ILC実現を目指す「仙台宣言」を採択し閉幕したLCWS2019

 【仙台・北村亮】次世代の大型加速器「国際リニアコライダー(ILC)」の実現を目指し、仙台市内で開催されていたリニアコライダー(直線型衝突加速器)に関する国際会議「LCWS2019」は1日、ILC実現に向けた「仙台宣言」を採択、発表して閉幕した。宣言では、ヒッグス粒子の研究拠点となる「ヒッグスファクトリー」としての重要性を再確認するとともに、東北での実現に向けた強い支持、熱意を実感したことを強調しながら「ILCの成功に向けて力を尽くす」と実現を目指していく考えを改めて示した。

【2面に関連】

 会議は10月28日に開幕し、最終的な参加者は素粒子物理学や加速器科学の研究者ら23カ国・地域430人に上った。宣言について議論したほか、技術的な設計についても協議を進めた。

 宣言については初日に骨格が示された後、参加者からの意見を受けて最終日に発表に至った。この中では、ヒッグスファクトリーとしての建設について「次の世界規模のプロジェクトであると国際的に合意されていることを確認」。3月7日に示された日本政府の見解に関して「最初の公式見解として高く評価されている」としながら、「われわれはこの会議の全期間を通じて、日本特に東北地方のコミュニティー、産業界からILC実現への強い支持と熱意を感じた」と地元の対応を評価した。

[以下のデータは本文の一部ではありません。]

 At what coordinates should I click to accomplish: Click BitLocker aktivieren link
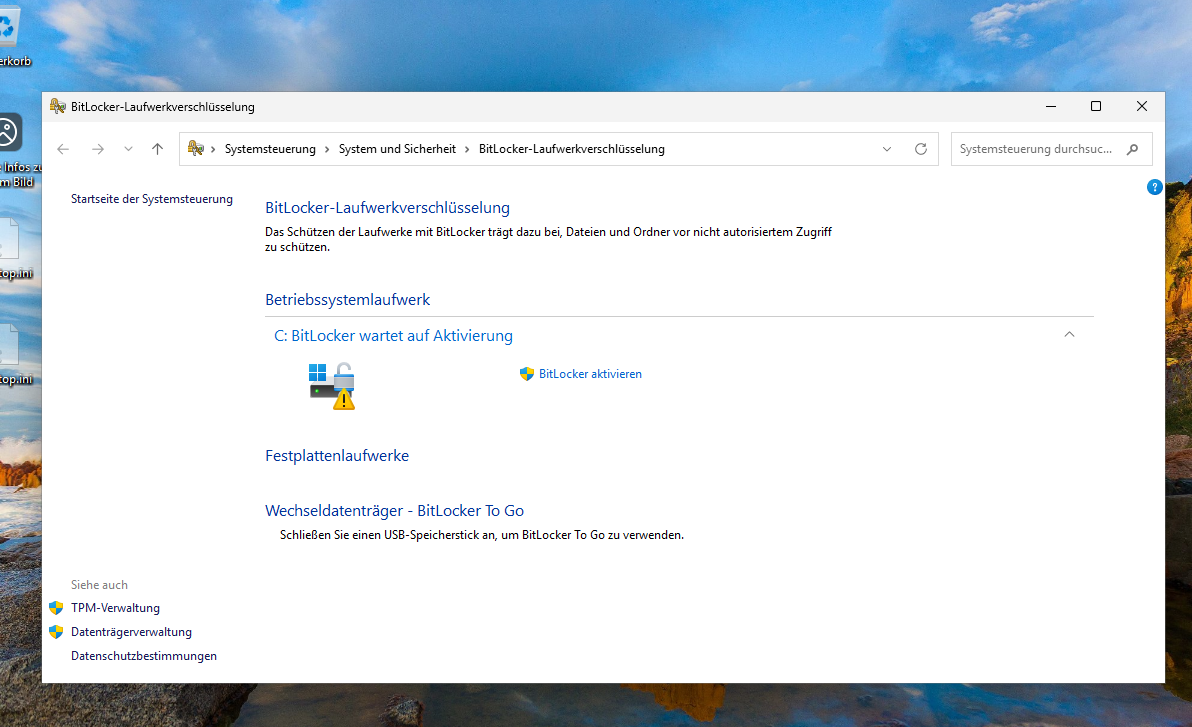point(590,374)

 その上で「LCWSに参加している国際コミュニティーは、ILCに取り組む世界中の、ILCの建設および科学的探求を国際プロジェクトとして推進していることを改めて誓う」と一丸で成功を目指していく方針を示した。

 今回の宣言は、政府に対して提出することも検討する。策定が進む欧州素粒子物理戦略5カ年戦略にILCを盛り込んでもらうことを意識した採択、発表でもあり、会議の運営を担った山本均東北大大学院理学研究科教授は今回の宣言について「これだけの数の研究者が世界中から集まってILCを進めたいと言っており、欧州戦略はILCを無視できなくなる。世界中の研究者がやる気満々で、政府が前に進むならばわれわれは準備ができている」としながら、今後に向けては「全てにおいて技術を完全に確立し、コスト削減の議論も真摯(しんし)に進めていく。政府、一般の人に対してもILCをよく知ってもらう活動も行う」と述べた。

コスト削減へ議論求める 塩谷議連幹事長

 超党派の国会議員でつくるリニアコライダー国際研究所建設推進議員連盟の塩谷立幹事長(衆院議員)は1日、国際会議「LCWS2019」で講演した。世界各国の研究者らに対し、ILCの日本誘致実現を強くアピールする一方で、さらなるコスト削減に向けた議論を求めた。

 塩谷氏は3月7日に示されたILC誘致に関する政府見解について「重要なのは、官邸をはじめ財務当局を含めた関係省庁と調整した上での見解であること。これは、われわれ議連がILC計画について省庁間の枠組みを超えて国家プロジェクトとして推進すべきとかねてから主張してきたことで、他の科学技術計画とは異なることを示している。まさにオールジャパン体制でこの計画を実現していきたいという考えだ」と強調した。

 「ここに至って最も重要なことは、準備のための予算の確保と建設を行うための財源の検討で、活動をさらに本格化させていく」とする一方、研究者に対しては「日々目覚ましい技術の革新の中でさらなるコスト削減における研究議論の進展を期待する」と述べた。